Hermiston bank robbery suspect out of federal prison on compassionate release

Published 5:00 pm Monday, December 20, 2021

HERMISTON — The man Hermiston police arrested Friday, Dec. 17, following a bank robbery was out of federal prison on compassionate release.

Clifford Uptegrove, 58, of Yakima, remains in the Umatilla County Jail, Pendleton, on charges of first-degree robbery, first-degree theft and felony fleeing and unlawful use of a weapon. State court records show Circuit Judge Christopher Brauer on Dec. 20 set Uptegrove’s bail at $1 million.

The robbery occurred Dec. 17 just before 3 p.m. at Umpqua Bank, 450 N. First St., Hermiston, according to Hermiston police Chief Jason Edmiston.

He said preliminary information showed that moments after the robbery, a Umatilla County sheriff’s deputy spotted the suspect in a vehicle in the area of Northwest Geer Road west of Home Depot. That led to a vehicle chase on Theater Lane and eventually to Northeast Harley Lane.

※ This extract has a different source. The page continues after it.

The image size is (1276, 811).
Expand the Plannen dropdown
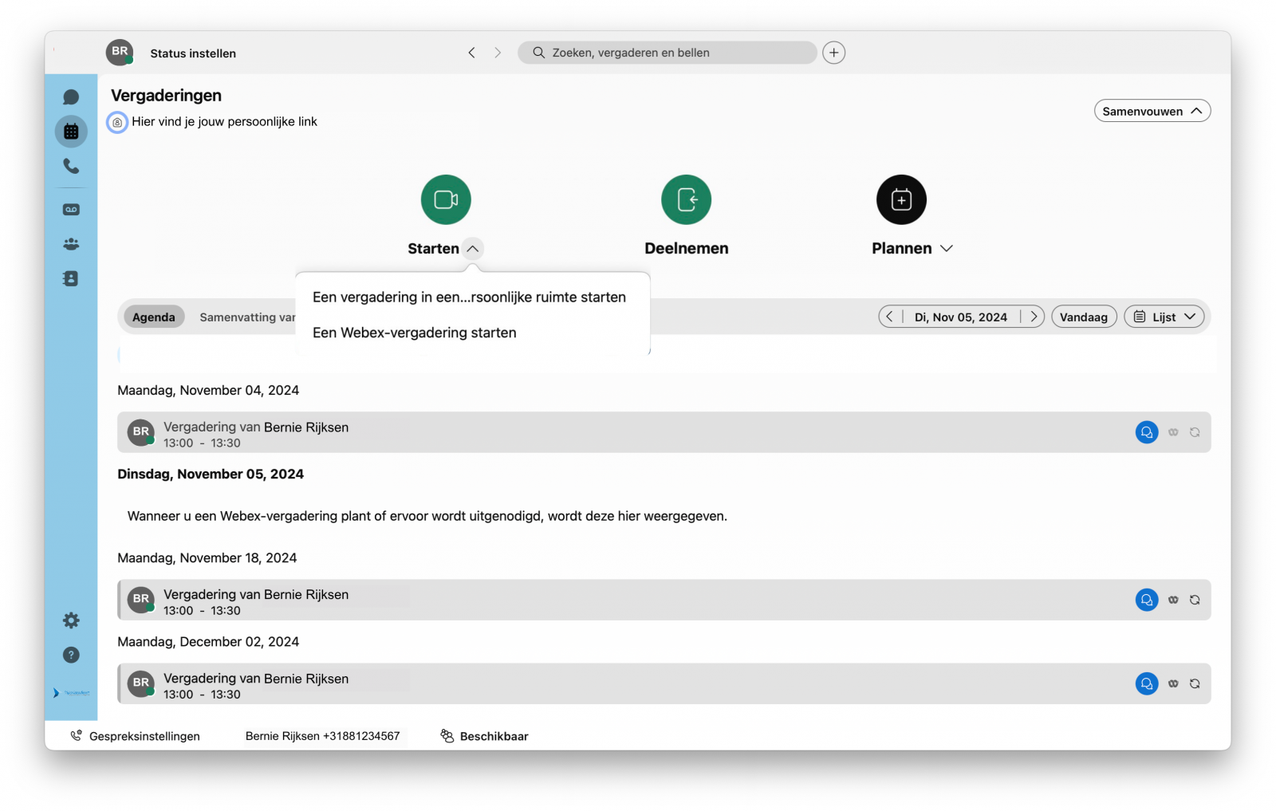[946, 249]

The deputy tried to stop the suspect, but he took off driving again.

Hermiston police took the lead in the chase, Edmiston said, and police video shows the suspect pulled over, and to prevent him from fleeing again, a Hermiston officer in a pickup parked against the driver’s door and pinned him in.

“They they took him out at gunpoint,” Edmiston said.

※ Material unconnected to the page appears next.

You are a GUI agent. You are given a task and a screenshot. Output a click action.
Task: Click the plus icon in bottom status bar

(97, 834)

While no one was injured in the robbery, according to Edmiston, it was an “incredibly traumatic situation for the employees at the bank.”

Records show Uptegrove has a history of robbing banks.

The United States Attorney’s Office for the Western District of Washington in 2005 issued a press release about Uptegrove, then 41, going to federal prison for more than 20 years plus five years probation after he pleaded guilty to armed bank robbery and using a firearm during a crime of violence.

According to the press release, police caught Uptegrove in March 2004 after a robbery at the Riverview Community Bank in Hazel Dell, Washington, and during questioning he admitted to nine robberies of credit unions from 2001-04, including twice hitting the Kennewick Community Federal Credit Union, Kennewick, and robbing the Oregon Central Credit Union in Portland three times.

Federal court records show Uptegrove was serving time at the Federal Correctional Institution, Otisville, a medium-security prison near Otisville, New York, and had a release date of March 17, 2022. But Uptegrove in 2020 sought compassionate release.

Uptegrove suffered from asthma, according to court documents, and was at an increased risk of developing COVID-19.

According to the order for his release, the court found Uptegrove took “commendable strides to grow and change while in prison, completing a number of self-help and educational programs in anticipation of his eventual release and maintaining a clean disciplinary record for the last nine-plus years.”

The court also ordered him to live with his sister in Yakima, where he could “rehabilitate in a smaller community with family nearby, while offering his sister, who is struggling with lymphoma, the help she needs.”

U.S. Senior District Judge Marsha J. Pechman signed the release order Nov. 17, 2020, freeing Uptegrove from prison 14 days after and immediately placing him under supervised release.

Edmiston said as far as the Hermiston robbery goes, police were planning on obtaining a search warrant for the vehicle Uptegrove drove to look for money from the bank and the gun he may have used.

Uptegrove next court hearing is Dec. 28 at 8:15 a.m.